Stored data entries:
________________________________________

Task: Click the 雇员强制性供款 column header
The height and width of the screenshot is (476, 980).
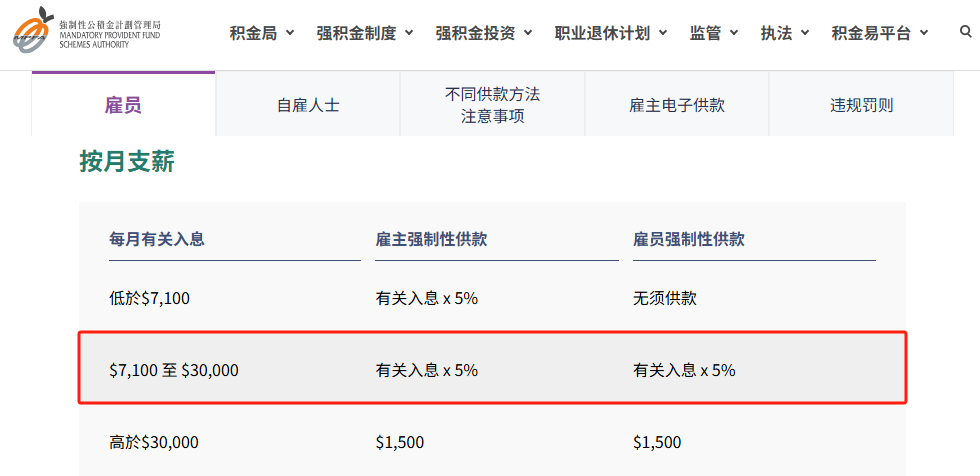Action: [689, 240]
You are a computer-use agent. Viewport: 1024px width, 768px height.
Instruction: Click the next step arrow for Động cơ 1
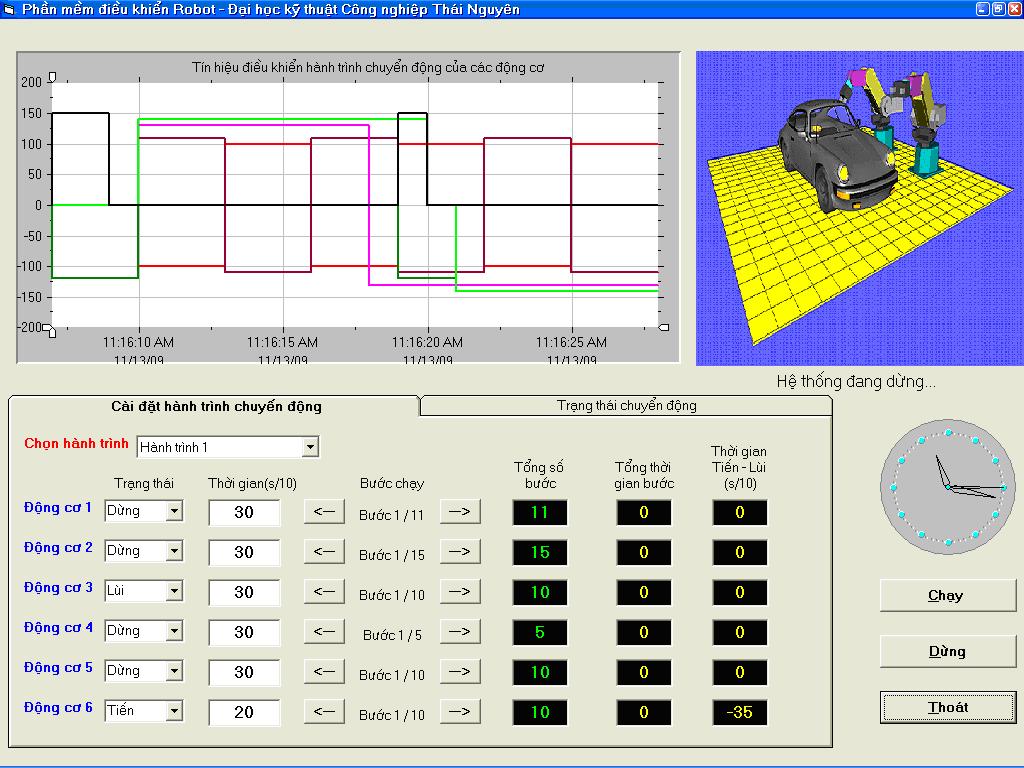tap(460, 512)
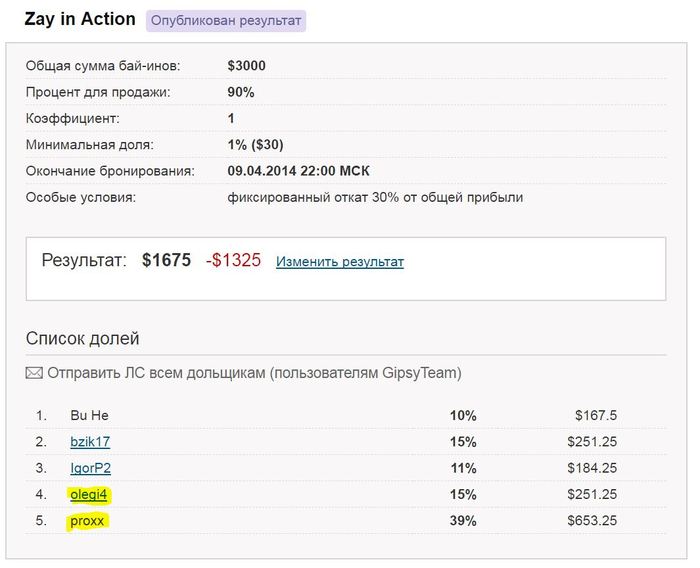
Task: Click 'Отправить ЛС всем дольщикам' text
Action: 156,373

________________________________________

*WHAT YOU SHOULD DO*.
Only the lines from the one containing "Instruction: Click the" through the last line of the entries belong in the answer, given again exactly. Images stay out.

*WRITTEN SOLUTION*.
Instruction: Click the next step arrow for Động cơ 1
tap(460, 512)
Task: Click 'Отправить ЛС всем дольщикам' text
Action: 156,373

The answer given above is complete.